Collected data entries
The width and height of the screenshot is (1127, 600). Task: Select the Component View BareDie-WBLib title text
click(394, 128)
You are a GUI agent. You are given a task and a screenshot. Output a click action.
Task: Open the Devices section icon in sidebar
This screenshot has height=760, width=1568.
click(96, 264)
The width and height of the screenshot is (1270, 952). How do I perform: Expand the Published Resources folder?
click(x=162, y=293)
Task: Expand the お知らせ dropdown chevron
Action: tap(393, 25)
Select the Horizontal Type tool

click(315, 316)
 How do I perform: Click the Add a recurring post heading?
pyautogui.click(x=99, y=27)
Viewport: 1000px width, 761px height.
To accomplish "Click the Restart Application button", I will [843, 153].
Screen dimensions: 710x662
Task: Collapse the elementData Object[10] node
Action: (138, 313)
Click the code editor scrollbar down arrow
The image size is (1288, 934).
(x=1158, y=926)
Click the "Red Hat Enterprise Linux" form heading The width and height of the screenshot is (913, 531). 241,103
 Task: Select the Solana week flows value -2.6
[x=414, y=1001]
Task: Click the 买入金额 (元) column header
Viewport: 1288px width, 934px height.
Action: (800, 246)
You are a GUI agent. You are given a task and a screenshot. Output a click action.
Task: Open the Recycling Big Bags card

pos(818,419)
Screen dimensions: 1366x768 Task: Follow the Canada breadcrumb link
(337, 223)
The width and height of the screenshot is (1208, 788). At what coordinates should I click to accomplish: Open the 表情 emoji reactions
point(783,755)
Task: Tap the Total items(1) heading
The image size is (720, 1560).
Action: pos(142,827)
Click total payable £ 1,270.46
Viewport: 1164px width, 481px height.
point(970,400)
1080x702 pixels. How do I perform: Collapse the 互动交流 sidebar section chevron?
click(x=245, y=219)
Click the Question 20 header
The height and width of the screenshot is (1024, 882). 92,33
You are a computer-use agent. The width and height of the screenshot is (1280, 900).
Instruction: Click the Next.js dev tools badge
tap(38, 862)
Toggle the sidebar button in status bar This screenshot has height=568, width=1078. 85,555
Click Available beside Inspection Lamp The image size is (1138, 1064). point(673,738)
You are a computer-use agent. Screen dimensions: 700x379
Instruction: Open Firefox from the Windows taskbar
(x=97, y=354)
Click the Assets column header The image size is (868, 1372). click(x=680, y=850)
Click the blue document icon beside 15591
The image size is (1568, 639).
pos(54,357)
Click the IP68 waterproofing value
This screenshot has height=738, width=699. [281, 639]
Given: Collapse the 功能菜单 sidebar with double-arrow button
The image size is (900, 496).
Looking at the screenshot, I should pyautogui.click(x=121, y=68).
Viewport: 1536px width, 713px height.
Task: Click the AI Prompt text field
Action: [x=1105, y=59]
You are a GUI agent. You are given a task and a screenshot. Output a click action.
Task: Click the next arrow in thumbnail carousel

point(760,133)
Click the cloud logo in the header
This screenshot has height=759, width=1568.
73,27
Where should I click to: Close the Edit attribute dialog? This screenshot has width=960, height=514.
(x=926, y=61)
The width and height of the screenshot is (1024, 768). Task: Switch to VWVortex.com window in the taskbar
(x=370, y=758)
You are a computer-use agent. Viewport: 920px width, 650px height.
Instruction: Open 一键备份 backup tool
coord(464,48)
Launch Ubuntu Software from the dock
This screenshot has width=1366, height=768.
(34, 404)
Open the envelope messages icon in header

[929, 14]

WORK REQUIRED
Retype all of the entries above exactly as they appear, line for line.

THE REPLY
The width and height of the screenshot is (1127, 600). Task: Select the Component View BareDie-WBLib title text
click(394, 128)
You are a GUI agent. You are given a task and a screenshot. Output a click action.
Task: Open the Devices section icon in sidebar
This screenshot has height=760, width=1568.
click(96, 264)
The width and height of the screenshot is (1270, 952). How do I perform: Expand the Published Resources folder?
click(x=162, y=293)
Task: Expand the お知らせ dropdown chevron
Action: tap(393, 25)
Select the Horizontal Type tool

click(315, 316)
 How do I perform: Click the Add a recurring post heading?
pyautogui.click(x=99, y=27)
Viewport: 1000px width, 761px height.
To accomplish "Click the Restart Application button", I will [843, 153].
Screen dimensions: 710x662
Task: Collapse the elementData Object[10] node
Action: (138, 313)
Click the code editor scrollbar down arrow
The image size is (1288, 934).
(x=1158, y=926)
Click the "Red Hat Enterprise Linux" form heading The width and height of the screenshot is (913, 531). 241,103
 Task: Select the Solana week flows value -2.6
[x=414, y=1001]
Task: Click the 买入金额 (元) column header
Viewport: 1288px width, 934px height.
Action: (800, 246)
You are a GUI agent. You are given a task and a screenshot. Output a click action.
Task: Open the Recycling Big Bags card

pos(818,419)
Screen dimensions: 1366x768 Task: Follow the Canada breadcrumb link
(337, 223)
The width and height of the screenshot is (1208, 788). At what coordinates should I click to accomplish: Open the 表情 emoji reactions
point(783,755)
Task: Tap the Total items(1) heading
The image size is (720, 1560).
Action: pos(142,827)
Click total payable £ 1,270.46
Viewport: 1164px width, 481px height.
point(970,400)
1080x702 pixels. How do I perform: Collapse the 互动交流 sidebar section chevron?
click(x=245, y=219)
Click the Question 20 header
The height and width of the screenshot is (1024, 882). 92,33
You are a computer-use agent. The width and height of the screenshot is (1280, 900).
Instruction: Click the Next.js dev tools badge
tap(38, 862)
Toggle the sidebar button in status bar This screenshot has height=568, width=1078. 85,555
Click Available beside Inspection Lamp The image size is (1138, 1064). point(673,738)
You are a computer-use agent. Screen dimensions: 700x379
Instruction: Open Firefox from the Windows taskbar
(x=97, y=354)
Click the Assets column header The image size is (868, 1372). click(x=680, y=850)
Click the blue document icon beside 15591
The image size is (1568, 639).
pos(54,357)
Click the IP68 waterproofing value
This screenshot has height=738, width=699. [281, 639]
Given: Collapse the 功能菜单 sidebar with double-arrow button
The image size is (900, 496).
Looking at the screenshot, I should pyautogui.click(x=121, y=68).
Viewport: 1536px width, 713px height.
Task: Click the AI Prompt text field
Action: [x=1105, y=59]
You are a GUI agent. You are given a task and a screenshot. Output a click action.
Task: Click the next arrow in thumbnail carousel

point(760,133)
Click the cloud logo in the header
This screenshot has height=759, width=1568.
73,27
Where should I click to: Close the Edit attribute dialog? This screenshot has width=960, height=514.
(x=926, y=61)
The width and height of the screenshot is (1024, 768). Task: Switch to VWVortex.com window in the taskbar
(x=370, y=758)
You are a computer-use agent. Viewport: 920px width, 650px height.
Instruction: Open 一键备份 backup tool
coord(464,48)
Launch Ubuntu Software from the dock
This screenshot has width=1366, height=768.
(34, 404)
Open the envelope messages icon in header

[929, 14]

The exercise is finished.